1) W hasn’t disclosed anything, but I can’t approach her with what I know, so I pretend not to know. Is there anything I can do to encourage W to be straightforward? Attempting to talk about us won’t work… W would consider that nagging, so I leave it alone.
Yes, she would see it as "nagging," and "controlling," and she would only LIE about it anyways. All cheaters lie -- PERIOD.
There IS a way to handle this, though. You simply say (calmly) "We need to talk. I know all about you and (OM's first name), and it needs to stop, now. This is incredibly disrespectful to me, to our marriage, and even to (SD's first name). You're a grown woman, and I can't and won't control you, but know this -- I will not live in an open marriage. If this is the way you choose to end our marriage, then I will take whatever steps necessary in order to protect myself, and you'll need to find another place to live. I value myself too much to share my wife with another man."
then "I have an important, and some thinking to do. I won't be home late." And then leave.
Do NOT, under any circumstances, reveal the source of your intel. She will most likely press you for WHAT you know, and HOW you know it. Simply say "I'm not going to tell you that," (i've also seen it done where -- if, say, a keylogger on her computer is the source of your intel, you say here "I'm not going to tell you; I made a promise to someone that I wouldn't betray his [or her] confidence." Let her wonder who told you).

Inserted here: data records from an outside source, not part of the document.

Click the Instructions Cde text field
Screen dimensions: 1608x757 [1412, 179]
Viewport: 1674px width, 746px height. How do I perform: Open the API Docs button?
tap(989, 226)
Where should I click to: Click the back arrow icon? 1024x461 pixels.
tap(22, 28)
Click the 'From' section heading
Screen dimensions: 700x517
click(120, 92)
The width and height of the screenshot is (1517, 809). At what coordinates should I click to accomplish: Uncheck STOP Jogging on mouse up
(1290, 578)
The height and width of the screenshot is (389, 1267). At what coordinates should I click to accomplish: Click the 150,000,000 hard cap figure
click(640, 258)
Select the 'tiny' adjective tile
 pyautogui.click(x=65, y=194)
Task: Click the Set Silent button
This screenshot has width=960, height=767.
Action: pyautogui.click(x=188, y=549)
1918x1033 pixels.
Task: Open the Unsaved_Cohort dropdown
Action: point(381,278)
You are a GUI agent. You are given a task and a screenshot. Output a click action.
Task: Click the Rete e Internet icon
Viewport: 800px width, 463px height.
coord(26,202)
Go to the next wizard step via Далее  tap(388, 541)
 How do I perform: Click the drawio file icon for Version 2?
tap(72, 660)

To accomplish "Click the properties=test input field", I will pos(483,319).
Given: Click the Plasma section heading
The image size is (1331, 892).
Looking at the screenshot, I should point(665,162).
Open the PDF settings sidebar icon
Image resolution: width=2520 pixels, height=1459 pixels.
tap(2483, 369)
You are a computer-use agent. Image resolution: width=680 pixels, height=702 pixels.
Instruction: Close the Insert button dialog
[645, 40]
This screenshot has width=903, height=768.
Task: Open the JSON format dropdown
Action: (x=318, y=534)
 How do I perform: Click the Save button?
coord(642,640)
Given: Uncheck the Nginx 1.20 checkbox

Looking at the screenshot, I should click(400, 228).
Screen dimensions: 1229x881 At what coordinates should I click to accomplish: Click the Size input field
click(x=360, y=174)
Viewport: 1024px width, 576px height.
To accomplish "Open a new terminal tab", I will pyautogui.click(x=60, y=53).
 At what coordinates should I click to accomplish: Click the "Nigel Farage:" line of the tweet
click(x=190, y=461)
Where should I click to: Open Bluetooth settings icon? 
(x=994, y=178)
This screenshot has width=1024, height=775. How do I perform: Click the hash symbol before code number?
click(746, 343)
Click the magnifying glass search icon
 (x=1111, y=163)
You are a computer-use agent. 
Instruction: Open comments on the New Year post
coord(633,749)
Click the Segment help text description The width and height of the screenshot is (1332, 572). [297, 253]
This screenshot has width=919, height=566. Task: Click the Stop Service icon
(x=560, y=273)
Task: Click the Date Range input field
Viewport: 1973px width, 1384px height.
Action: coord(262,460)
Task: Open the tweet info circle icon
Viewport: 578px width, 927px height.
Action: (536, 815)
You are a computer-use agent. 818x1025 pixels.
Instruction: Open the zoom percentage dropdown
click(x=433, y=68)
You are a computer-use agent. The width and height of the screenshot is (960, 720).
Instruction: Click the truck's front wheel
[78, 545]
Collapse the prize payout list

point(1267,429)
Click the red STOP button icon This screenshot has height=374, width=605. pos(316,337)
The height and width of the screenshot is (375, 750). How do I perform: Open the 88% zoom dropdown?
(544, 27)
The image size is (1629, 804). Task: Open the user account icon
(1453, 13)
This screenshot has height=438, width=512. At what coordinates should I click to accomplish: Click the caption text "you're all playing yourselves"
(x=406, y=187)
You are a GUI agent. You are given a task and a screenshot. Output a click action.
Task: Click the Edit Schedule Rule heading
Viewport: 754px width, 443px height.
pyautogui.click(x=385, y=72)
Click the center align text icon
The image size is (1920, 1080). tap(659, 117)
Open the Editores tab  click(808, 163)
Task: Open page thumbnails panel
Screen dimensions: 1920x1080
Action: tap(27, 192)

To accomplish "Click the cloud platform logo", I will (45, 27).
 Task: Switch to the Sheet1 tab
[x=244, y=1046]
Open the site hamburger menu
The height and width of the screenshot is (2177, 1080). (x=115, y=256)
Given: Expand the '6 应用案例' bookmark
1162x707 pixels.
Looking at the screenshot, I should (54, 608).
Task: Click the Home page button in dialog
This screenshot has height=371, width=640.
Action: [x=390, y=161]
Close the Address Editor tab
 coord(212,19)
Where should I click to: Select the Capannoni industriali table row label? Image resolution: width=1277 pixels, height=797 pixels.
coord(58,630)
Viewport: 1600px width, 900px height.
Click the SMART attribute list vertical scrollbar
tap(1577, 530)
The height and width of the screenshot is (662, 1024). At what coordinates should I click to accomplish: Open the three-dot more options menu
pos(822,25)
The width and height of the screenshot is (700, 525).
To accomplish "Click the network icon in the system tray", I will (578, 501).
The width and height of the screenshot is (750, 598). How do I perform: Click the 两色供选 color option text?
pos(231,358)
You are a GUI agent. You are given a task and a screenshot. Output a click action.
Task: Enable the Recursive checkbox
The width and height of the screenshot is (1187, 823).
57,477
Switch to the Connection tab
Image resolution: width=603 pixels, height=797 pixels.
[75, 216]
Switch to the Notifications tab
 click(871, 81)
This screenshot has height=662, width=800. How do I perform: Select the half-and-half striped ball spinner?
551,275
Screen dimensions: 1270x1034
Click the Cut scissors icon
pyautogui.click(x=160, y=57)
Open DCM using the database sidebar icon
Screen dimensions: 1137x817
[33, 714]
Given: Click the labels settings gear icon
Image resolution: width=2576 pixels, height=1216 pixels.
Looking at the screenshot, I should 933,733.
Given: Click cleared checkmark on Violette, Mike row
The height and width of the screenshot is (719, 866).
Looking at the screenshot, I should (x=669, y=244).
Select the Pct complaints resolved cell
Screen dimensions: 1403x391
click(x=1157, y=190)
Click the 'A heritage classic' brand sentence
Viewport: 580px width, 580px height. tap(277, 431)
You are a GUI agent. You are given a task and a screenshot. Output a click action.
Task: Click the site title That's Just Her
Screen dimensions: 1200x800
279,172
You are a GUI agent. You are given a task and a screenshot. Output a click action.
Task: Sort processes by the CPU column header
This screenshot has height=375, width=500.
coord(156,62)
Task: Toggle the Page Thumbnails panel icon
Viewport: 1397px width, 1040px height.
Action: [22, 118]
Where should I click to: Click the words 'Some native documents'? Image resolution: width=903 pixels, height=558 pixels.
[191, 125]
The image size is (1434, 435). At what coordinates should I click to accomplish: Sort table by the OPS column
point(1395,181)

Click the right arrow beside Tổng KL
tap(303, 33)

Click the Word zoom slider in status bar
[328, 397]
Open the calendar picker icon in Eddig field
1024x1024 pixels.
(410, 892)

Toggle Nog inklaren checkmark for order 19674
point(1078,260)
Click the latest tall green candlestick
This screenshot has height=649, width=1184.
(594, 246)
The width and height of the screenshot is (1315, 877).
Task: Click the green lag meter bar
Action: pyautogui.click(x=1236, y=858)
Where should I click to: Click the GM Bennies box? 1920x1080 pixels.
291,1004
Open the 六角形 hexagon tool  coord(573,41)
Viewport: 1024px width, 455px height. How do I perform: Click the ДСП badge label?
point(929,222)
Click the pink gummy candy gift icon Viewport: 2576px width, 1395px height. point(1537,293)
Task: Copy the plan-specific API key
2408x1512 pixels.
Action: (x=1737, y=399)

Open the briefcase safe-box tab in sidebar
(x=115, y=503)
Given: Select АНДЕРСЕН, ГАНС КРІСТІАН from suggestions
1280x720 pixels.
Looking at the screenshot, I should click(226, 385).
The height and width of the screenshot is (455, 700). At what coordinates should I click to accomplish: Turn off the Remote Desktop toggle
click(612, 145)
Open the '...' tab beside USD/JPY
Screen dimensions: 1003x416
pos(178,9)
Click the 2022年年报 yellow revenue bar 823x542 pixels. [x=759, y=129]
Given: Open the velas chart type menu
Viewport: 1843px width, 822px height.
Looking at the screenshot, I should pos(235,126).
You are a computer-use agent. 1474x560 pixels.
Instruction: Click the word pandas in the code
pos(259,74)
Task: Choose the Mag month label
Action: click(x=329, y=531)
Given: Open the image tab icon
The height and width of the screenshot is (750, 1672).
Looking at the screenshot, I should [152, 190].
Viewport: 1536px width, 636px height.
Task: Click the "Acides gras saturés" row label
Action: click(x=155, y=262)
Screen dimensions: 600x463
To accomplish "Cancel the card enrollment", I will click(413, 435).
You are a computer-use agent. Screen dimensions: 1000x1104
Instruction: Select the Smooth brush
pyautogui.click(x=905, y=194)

PRACTICE this, ahead of time, and pray for calmness and wisdom in delivering it, if you're so inclined. It's a defining moment in your life, and you only get one crack at it. At some point soon, you can deliver "Part 2" of this, which will include something like "End your affair, and I think you will find that I'm ready to address any and all issues, including my own role in our marriage. But I'm not going to discuss our marriage with you so long as there's a third person involved."
I'm trying to suggest to you, COG, that there is a "3rd way" in between "Angry Confrontation" and "Ignore it and Stick Your Head in the Sand." I've been studying affairs for years -- literally, thousands of them -- and there's only two ways I've seen work:
1. Aggressively (but calmly) attack it; or
2. Confidently LET THEM GO.
There are pro's and con's to each approach, and success stories here for both. But "Little Bo-Peep" (you know, "leave them alone, and they'll come home, wagging their tails behind them") doesn't work. Affairs are highly addictive, and what other addiction do you know that goes away on its own? They don't -- they usually ESCALATE.
One final, important note: you need to firewall your finances, ASAP. You already have evidence that your wife is using marital assets on her affair. You need to protect yourself, and that should include getting a consultation with a good family law attorney. It doesn't mean you have to DO anything, but you should know your rights and responsibilities here at this difficult time.
I'm sorry, I know this is blunt, and I know this SUKKS. If it's any consolation, read up all you can on infidelity -- it all follows a very predictable "script," and there are many others who have been thru this who can help you.